Ella se puso un gel en las manos y comenzó a masturbarle con vehemencia. Yo también me tocaba con la agresividad que aportaba el vibrador y la imagen de mi novio… y aquella preciosa china. Alex se iba a correr, ella estaba agitando su pene con demasiada velocidad como para que pudiera contener la eyaculación. Para evitarlo, apartó su mano y le dijo que me masturbara a mí. Intercambiamos los puestos; aparté el vibrador y me puse a cuatro patitas para estar más cómoda, mientras cogía el durísimo miembro de mi novio con mi mano y mi boca. La masajista me acariciaba el clítoris fuerte y apresuradamente; sólo frenó para untar más lubricante mientras se resituaba al lado de mi mano de apoyo. Me puse de rodillas para liberarla e introducirla en sus bragas. Durante una pequeña eternidad, nadie paró de gemir…
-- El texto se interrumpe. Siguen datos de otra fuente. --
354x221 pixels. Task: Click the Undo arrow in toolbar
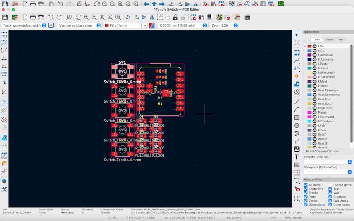click(x=50, y=18)
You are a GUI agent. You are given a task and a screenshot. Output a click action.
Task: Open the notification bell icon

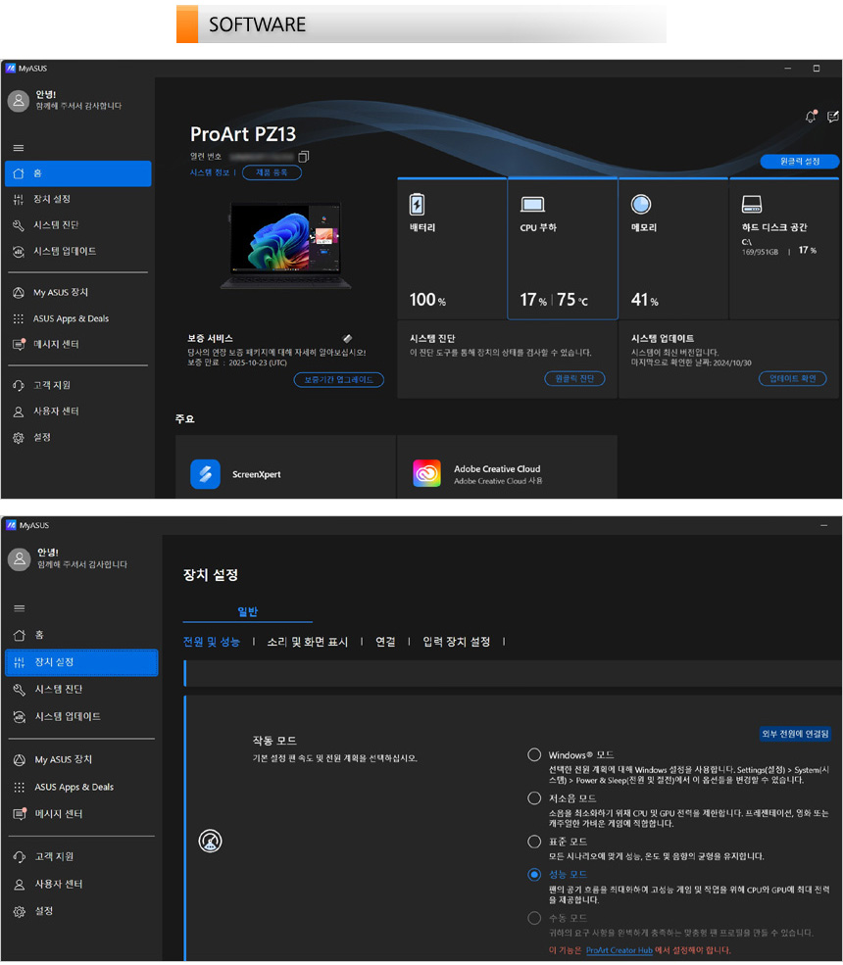pos(810,117)
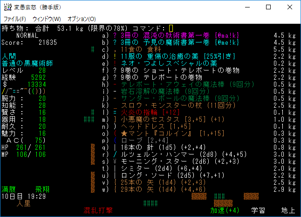301x217 pixels.
Task: Click the 学習 status label
Action: click(x=259, y=210)
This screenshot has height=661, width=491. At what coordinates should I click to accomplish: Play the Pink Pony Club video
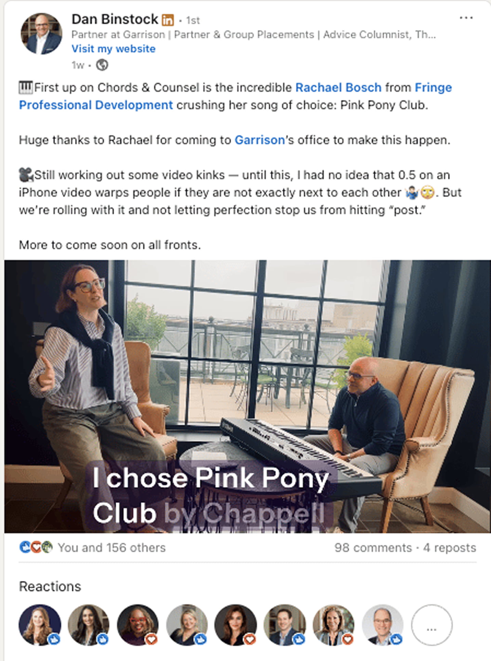pos(248,396)
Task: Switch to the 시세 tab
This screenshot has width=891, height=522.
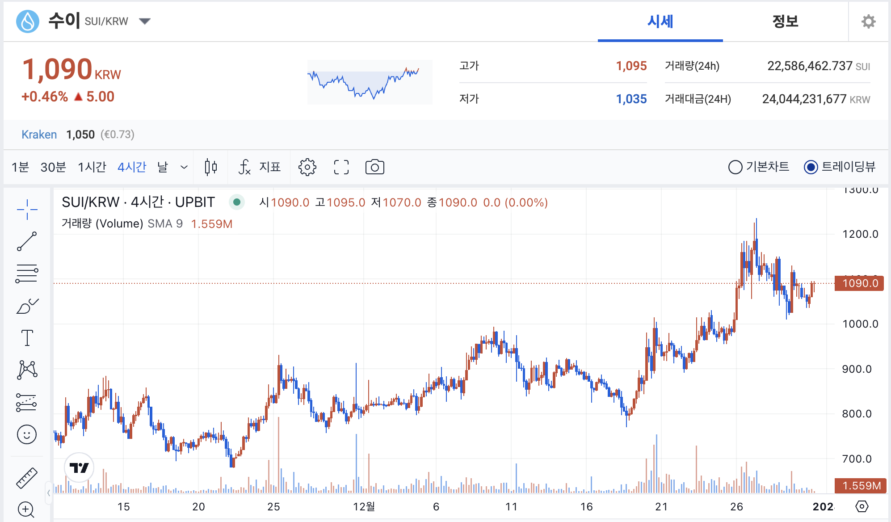Action: (660, 21)
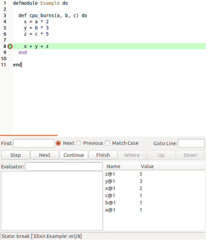Click into the Evaluator input field
206x240 pixels.
(x=64, y=167)
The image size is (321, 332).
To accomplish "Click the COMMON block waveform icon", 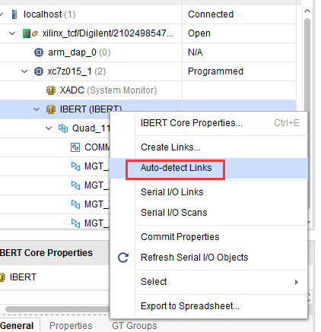I will 75,147.
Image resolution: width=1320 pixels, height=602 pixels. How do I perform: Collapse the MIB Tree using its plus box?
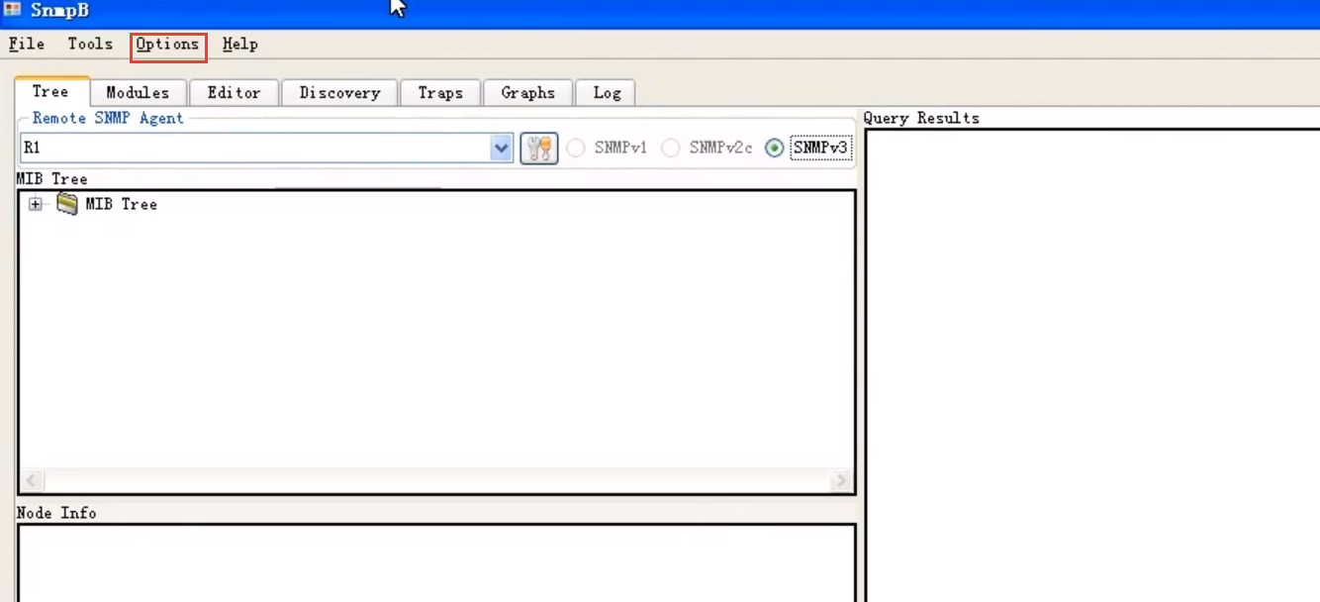(36, 204)
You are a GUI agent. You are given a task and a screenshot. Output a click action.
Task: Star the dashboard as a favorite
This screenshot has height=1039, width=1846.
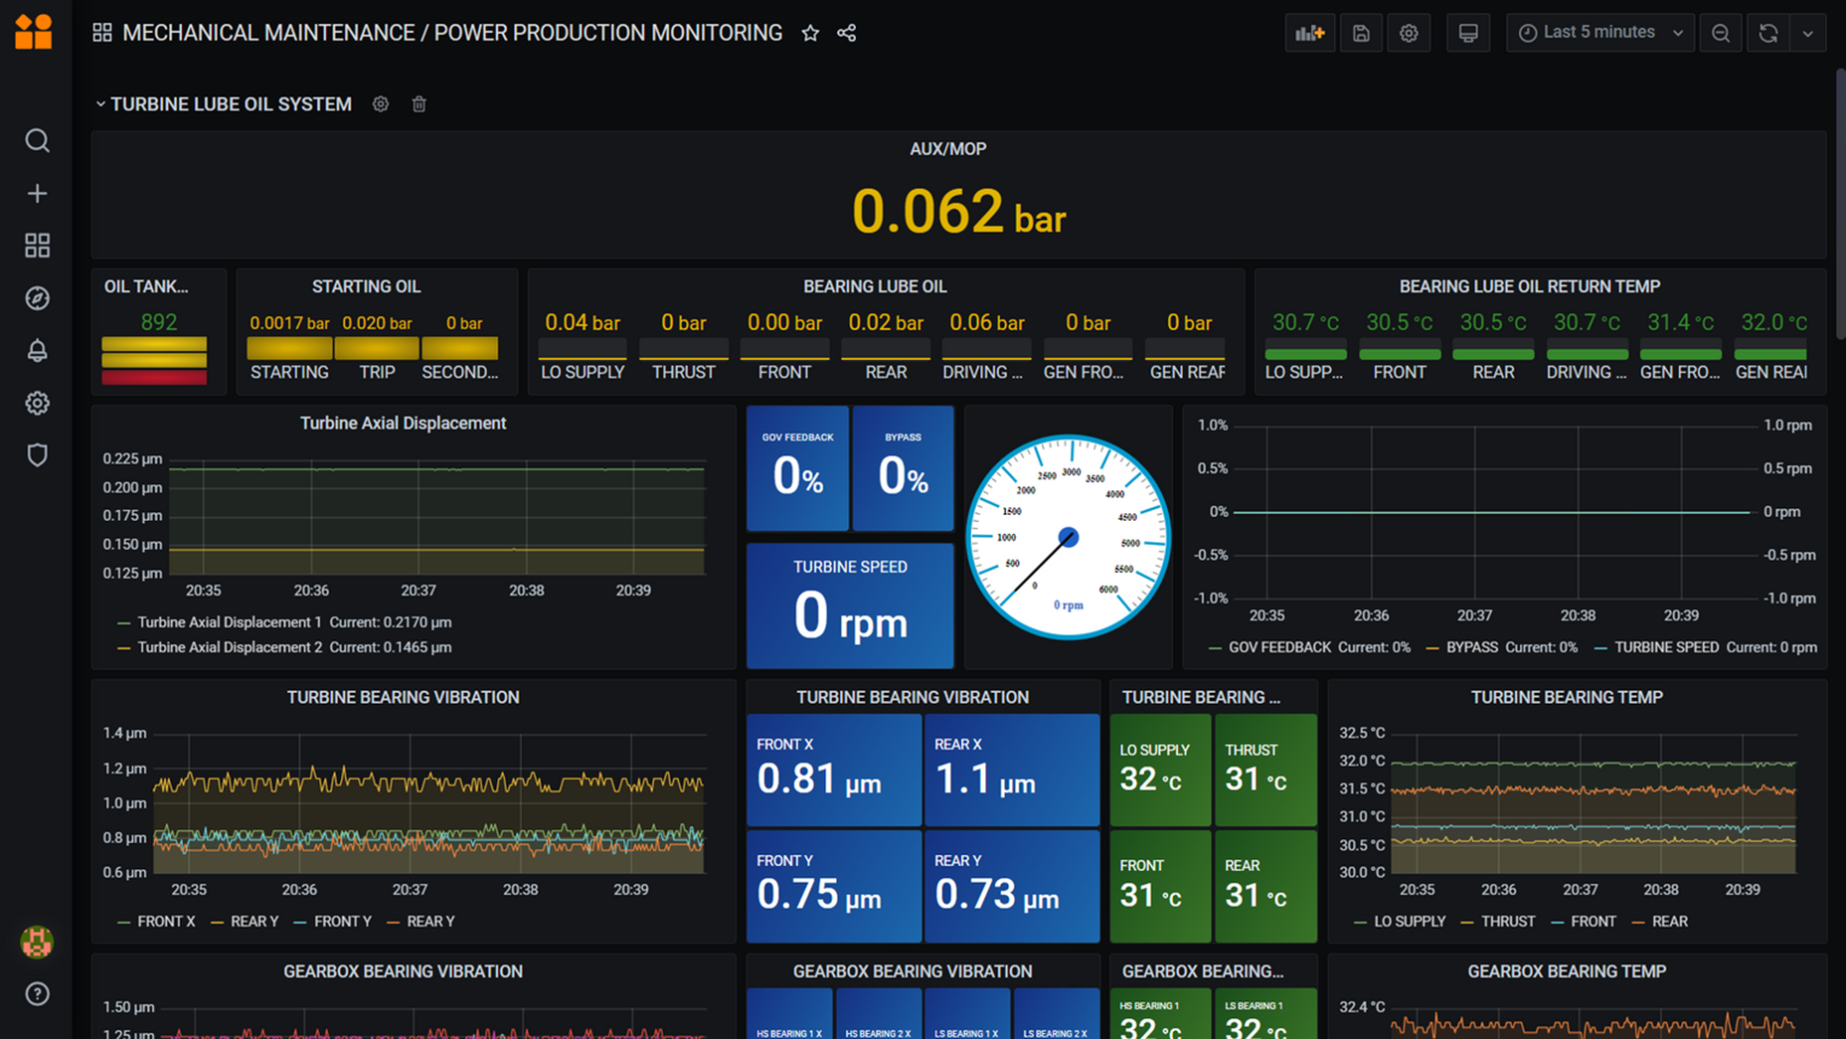[x=809, y=33]
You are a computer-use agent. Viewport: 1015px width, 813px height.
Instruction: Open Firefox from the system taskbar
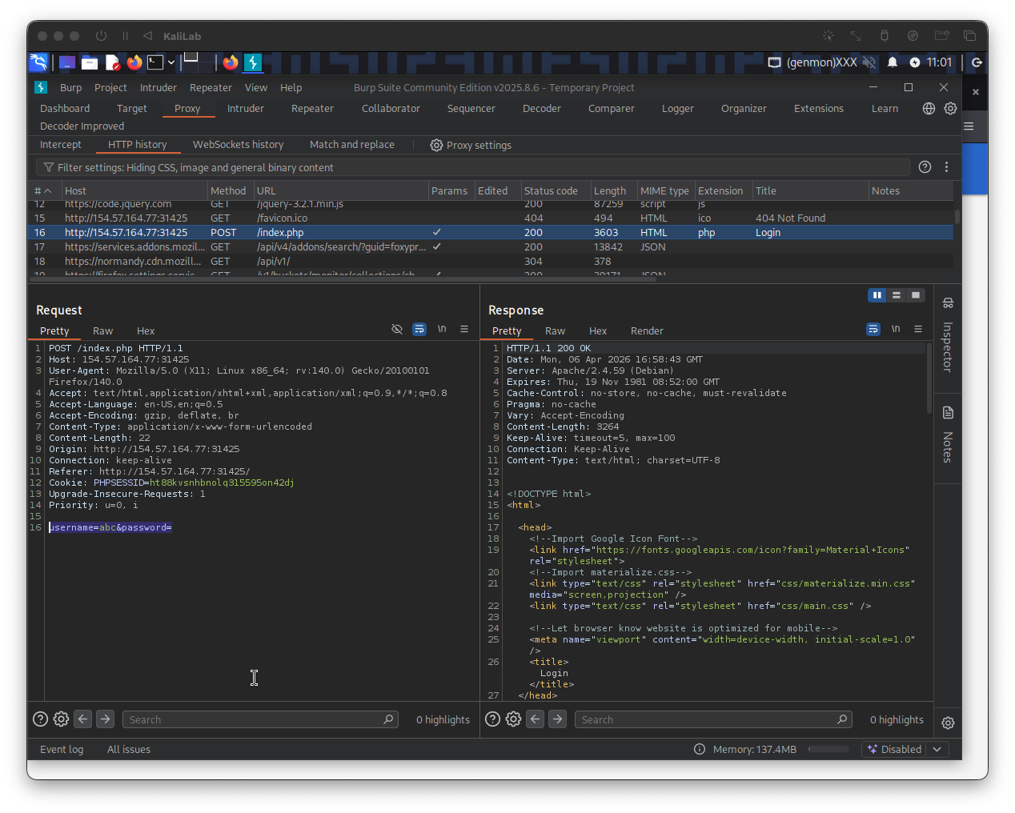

Al final, pagamos el triple pero, el valor del gozo fue inconmensurable; asistimos al Congreso los dos días restantes y volvimos a España más unidos que nunca. El masaje ilegal no sólo provocó que nos sinceráramos y nos empezásemos a comunicar como pareja, sino que también fue el motivo por el que abandonamos aquellas fantasías sobre sadomasoquismo y orgías que habían surgido de la insatisfacción sexual que nosotros mismos habíamos provocado, con aquella moral española tan paralizante. Y no es que no nos demos azotes, eso es muy difícil de evitar para dos letrados jóvenes y sedientos de sangre. El quid de la cuestión es que nos abriéramos moralmente como ‘pareja de pervertidos’ o, al fin y al cabo, como dos personas que se cuentan honestamente lo que quieren tener en la cama. Nos amamos, nos seguimos queriendo mucho y, por eso, hemos acordado incorporar a una amiga en nuestra nueva relación. Ella también está encantada con los masajes (¡ahora legales! –como tras cualquier Constitución posrevolucionaria–) que los tres nos procuramos, al menos, una vez al mes.